Lords reform 'after election'
The long-running saga of House of Lords reform will still not be settled for at least several years more - despite the publication today of the third White Paper in seven years.
The latest package of proposals set out moves to axe hundreds of peers and introduce elections to the Upper House for the first time.
A new class of Westminster politician on salaries of up to about £60,000-a-year would be created.
But Justice Secretary Jack Straw said the plans were only designed to "generate further debate" about the options available and did not represent a "final blueprint".
Instead, they will feed into a package to be put to voters at the next general election - which is not expected before May 2010 - and introduced in the next Parliament.
The proposals, vociferously opposed by many peers, set out options for electoral systems for a House of Lords which would be wholly or mainly elected.
The Commons agreed last year that it should be 80% or even 100% elected.
It now remains to be decided which proportion will be subject to elections and whether via a first-past-the-post system, alternative vote, single transferable vote or an open/semi-open list system.

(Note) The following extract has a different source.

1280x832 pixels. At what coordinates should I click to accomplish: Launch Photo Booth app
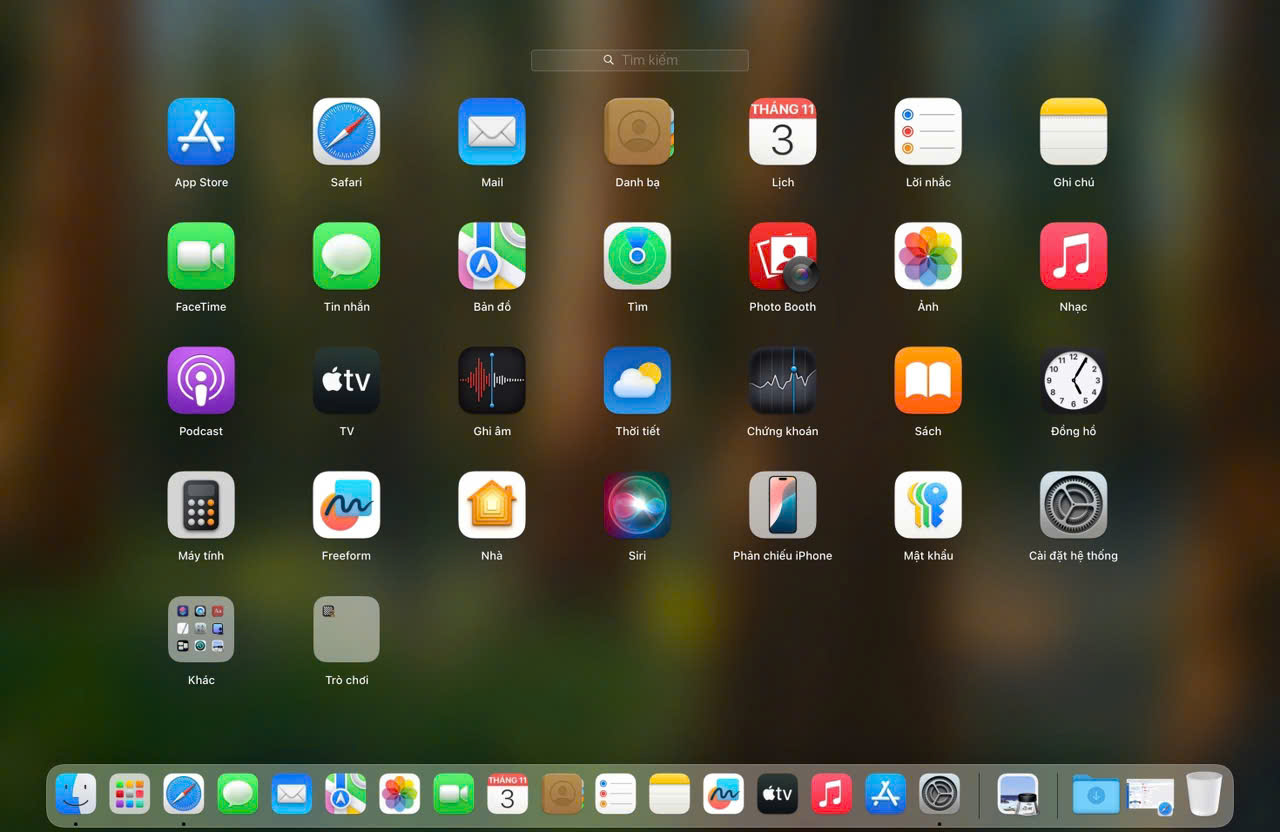(x=782, y=256)
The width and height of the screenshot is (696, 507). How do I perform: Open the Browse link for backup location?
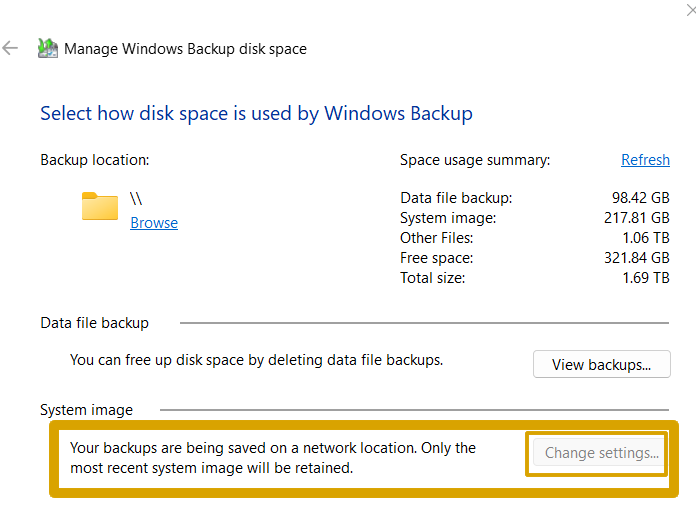[154, 223]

The proposals, building on the recommendations of a cross-party group, include the creation of a statutory appointments commission if the 80% elected option is taken forward.
The Government is proposing that, should 20% remain appointed, Church of England Bishops would be able to continue sitting in the Lords.
The remaining 92 hereditary peers, who survived the 1999 House of Lords Act, will be ditched.
Ministers also want the 746-strong Lords reduced in size to 400-450 members, or even lower. The Tories have proposed no more than 300 peers in the Upper House.
The new, elected peers would be elected for a cycle of three terms, of between 12 and 15 years.
For the first time, members of the House of Lords would receive a taxable salary.
The Government intends that it would be less than an MP's (£61,820) but more than that for members of the Scottish Parliament (£53,091).
The moves will also, significantly, break the link between peerages and the right to sit in the legislature, following recent controversies over "cash-for-honours".
The White Paper marks another milestone in the Government's quest to provide a lasting settlement on the vexed issue of reform of the second chamber of Parliament.
MPs groaned in the Commons when Mr Straw, announcing the publication of today's paper, said it was a "considerable achievement" to have "got this far".
Since Labour's election in 1997, there has been a House of Lords Act getting rid of all but 92 hereditary peers after messy compromises in the Commons.
A Royal Commission chaired by Lord Wakeham followed and after that White Papers in 2001 and 2007.
A Commons vote to get rid almost entirely of non-elected peers has met resistance in the Lords.
Mr Straw told the Commons it had never been his intention to legislate during this Parliament.
"The White Paper represents a significant step on the road to reform and is intended to generate further debate and consideration rather than being a final blueprint for reform," he said.
A group of 61 crossbenchers insisted tonight that Mr Straw's proposals were not based on a "consensus".
Baroness D'Souza, who sat on the cross-party Lords reform body, warned that the proposals would allow the second chamber to challenge the primacy of the Commons.
"A largely elected House of Lords will have a deleterious effect on its ability to scrutinise legislation and to hold the Government to account," she said.
"The House would be dominated by party political appointments through party lists which in short will mean less independence, less expertise and less diversity."
She added that elected members of the Lords would not be prepared to defer to the Commons, adding: "The fact is that elected peers will in time demand equality with the Commons."